Detto fatto, nel 1978 O' Dell decide di abbandonare al suo destino la pesante Hillman Avenger e di iscrivere alle gare solamente la nuova nata (ancora denominata Chrysler); il programma stagionale prevede però soltanto la partecipazione ad eventi minori per sondare la potenzialità del mezzo e convincere i capi a scommettere su di esso accordando il sospirato via libera all'allestimento dei quattrocento esemplari necessari all'omologazione.
Le cose procedono piuttosto bene, come vedremo, quando quella che appare come una possibile tegola cade sulla testa del reparto sportivo: il Gruppo PSA (cui fanno capo Peugeot e Citroën) rileva, con una complessa operazione finanziaria, tutte le attività e gli impianti del ramo europeo della Chrysler. Il timore per uno stop del programma Sunbeam – Lotus gela, per un momento, il sangue di O' Dell e dei suoi, ma ben presto arrivano ampie rassicurazioni e, con esse, un nuovo nome: Talbot. Un antico quanto nobile marchio tirato fuori dal baule dei ricordi per unificare sotto di esso le varie firme (Chrysler Europe, Simca, Matra e Hilmann le principali) recentemente acquisite.
Rimane un piccolo mistero il motivo per il quale si sia “sacrificato” il Marchio delle prestigiose e spesso imponenti creazioni di Anthony Lago per apporlo sul cofano di Horizon, Solara et similia, creando non poco sconcerto tra i più puri appassionati di auto. In ogni caso è con il nome di Talbot Sunbeam Lotus che la nostra protagonista debutta, in versione stradale, al Salone di Ginevra del marzo 1979, anche se fino alla fine del 1980 conserverà sulla calandra il pentagono della Chrysler, come si può notare anche sulle auto delle nostre foto.
Questo modello, con le sue caratteristiche tecniche e prestazionali, si dimostra subito uno dei prodotti del gruppo più degni del nobile nome, anche se le finiture non si discostano granché da quelle delle versioni più popolari: la distinguono dalla “sorellina” da 900 cc soltanto due enormi e comodi sedili avvolgenti dotati di appoggiatesta, il volante a tre razze imbottito ed una strumentazione arricchita da contagiri, amperometro e manometro dell'olio.
All'esterno le modifiche non sono maggiori: cerchi in lega con pneumatici da 185 mm ed alti fascioni autoadesivi alle fiancate di colore argento; per quanto riguarda la carrozzeria, infine, la Talbot Lotus, come la Ford T, poteva essere ordinata di qualsiasi colore purché fosse nero (Embassy Black).

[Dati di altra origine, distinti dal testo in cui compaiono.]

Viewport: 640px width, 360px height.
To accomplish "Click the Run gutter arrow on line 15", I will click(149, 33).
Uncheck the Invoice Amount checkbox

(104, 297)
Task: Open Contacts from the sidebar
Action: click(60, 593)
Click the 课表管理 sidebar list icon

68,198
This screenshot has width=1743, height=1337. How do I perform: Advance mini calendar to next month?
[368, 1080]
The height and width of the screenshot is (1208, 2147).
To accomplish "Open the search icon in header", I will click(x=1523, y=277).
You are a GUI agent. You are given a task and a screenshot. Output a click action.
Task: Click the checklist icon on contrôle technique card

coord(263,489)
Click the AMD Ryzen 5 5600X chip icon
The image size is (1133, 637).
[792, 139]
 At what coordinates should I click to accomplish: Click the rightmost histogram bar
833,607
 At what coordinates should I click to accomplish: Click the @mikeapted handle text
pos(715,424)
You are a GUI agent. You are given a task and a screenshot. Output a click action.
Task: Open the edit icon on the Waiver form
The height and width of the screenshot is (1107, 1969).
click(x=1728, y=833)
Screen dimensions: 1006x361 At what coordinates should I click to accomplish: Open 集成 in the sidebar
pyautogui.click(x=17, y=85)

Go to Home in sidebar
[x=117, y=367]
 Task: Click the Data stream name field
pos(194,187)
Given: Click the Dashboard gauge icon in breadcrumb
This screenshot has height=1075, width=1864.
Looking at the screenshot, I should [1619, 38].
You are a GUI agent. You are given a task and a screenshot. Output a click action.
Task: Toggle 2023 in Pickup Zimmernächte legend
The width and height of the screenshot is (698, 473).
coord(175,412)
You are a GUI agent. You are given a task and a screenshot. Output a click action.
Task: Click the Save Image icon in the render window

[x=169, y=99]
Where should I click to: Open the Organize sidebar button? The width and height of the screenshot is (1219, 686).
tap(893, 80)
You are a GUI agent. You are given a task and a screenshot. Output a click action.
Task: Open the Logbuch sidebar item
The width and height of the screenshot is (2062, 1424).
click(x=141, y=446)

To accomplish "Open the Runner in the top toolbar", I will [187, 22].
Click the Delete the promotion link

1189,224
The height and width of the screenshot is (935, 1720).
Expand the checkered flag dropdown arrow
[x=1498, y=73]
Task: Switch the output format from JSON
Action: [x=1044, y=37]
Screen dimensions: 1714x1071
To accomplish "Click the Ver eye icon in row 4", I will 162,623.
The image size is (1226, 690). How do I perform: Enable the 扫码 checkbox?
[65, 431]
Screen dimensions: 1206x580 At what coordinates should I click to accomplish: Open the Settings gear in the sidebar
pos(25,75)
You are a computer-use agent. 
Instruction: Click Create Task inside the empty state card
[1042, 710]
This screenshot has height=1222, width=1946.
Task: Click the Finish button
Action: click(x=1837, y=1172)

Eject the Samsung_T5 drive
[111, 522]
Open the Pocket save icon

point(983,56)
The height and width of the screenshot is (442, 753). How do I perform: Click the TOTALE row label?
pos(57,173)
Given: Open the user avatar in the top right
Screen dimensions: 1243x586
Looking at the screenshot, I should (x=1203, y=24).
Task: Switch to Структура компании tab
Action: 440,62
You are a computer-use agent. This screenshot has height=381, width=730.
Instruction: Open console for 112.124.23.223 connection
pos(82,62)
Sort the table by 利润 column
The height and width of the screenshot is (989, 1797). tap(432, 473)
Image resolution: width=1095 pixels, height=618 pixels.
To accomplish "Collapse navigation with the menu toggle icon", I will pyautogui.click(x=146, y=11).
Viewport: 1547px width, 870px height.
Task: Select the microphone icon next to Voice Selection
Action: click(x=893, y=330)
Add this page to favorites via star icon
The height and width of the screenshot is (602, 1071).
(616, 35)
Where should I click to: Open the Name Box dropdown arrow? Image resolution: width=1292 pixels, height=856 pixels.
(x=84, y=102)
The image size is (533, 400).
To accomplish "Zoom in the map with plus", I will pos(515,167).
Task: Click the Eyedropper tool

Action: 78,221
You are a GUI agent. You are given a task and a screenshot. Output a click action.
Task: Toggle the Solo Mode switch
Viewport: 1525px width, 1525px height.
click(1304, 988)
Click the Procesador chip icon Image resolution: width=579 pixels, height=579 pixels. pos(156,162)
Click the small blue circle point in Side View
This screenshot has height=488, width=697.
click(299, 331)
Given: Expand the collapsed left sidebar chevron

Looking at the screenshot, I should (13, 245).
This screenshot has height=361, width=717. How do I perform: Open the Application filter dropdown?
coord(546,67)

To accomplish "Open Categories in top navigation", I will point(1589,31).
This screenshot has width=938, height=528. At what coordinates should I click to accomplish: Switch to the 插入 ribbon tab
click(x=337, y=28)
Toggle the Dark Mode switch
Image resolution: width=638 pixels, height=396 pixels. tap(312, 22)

La vita di questo appassionante ibrido nasce nello stabilimento Chrysler tra le brume scozzesi di Linwood per spostarsi poi in quello della Lotus ad Hethel, dove riceve il motore della Casa e il cambio ZF, prima di essere spedita a Coventry, in un'apposita officina, per gli ultimi controlli prima della spedizione ai Concessionari.
Costoro sono ansiosi di avere finalmente in vendita una vettura di categoria superiore e si convincono, assieme con la Casa madre, di poterne vendere oltre 4.000 esemplari nonostante un prezzo che la colloca nella categoria della BMW 323i; in realtà ne verranno consegnate solamente 2.300 circa tra il 1979 ed il 1983 (le ultime con grande fatica), una quantità comunque non disprezzabile per un'auto di nicchia e per di più estremamente contraddittoria.